─── RAW DATA ───

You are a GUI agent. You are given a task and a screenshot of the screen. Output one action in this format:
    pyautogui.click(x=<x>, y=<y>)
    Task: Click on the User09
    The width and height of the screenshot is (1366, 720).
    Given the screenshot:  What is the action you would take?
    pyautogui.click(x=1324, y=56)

───

*WORK TO DO*
Extract the marked lines from the material above and reproduce them word for word, without any changes.

*SOLUTION TO THE PROBLEM*
You are a GUI agent. You are given a task and a screenshot of the screen. Output one action in this format:
    pyautogui.click(x=<x>, y=<y>)
    Task: Click on the User09
    The width and height of the screenshot is (1366, 720).
    Given the screenshot:  What is the action you would take?
    pyautogui.click(x=1324, y=56)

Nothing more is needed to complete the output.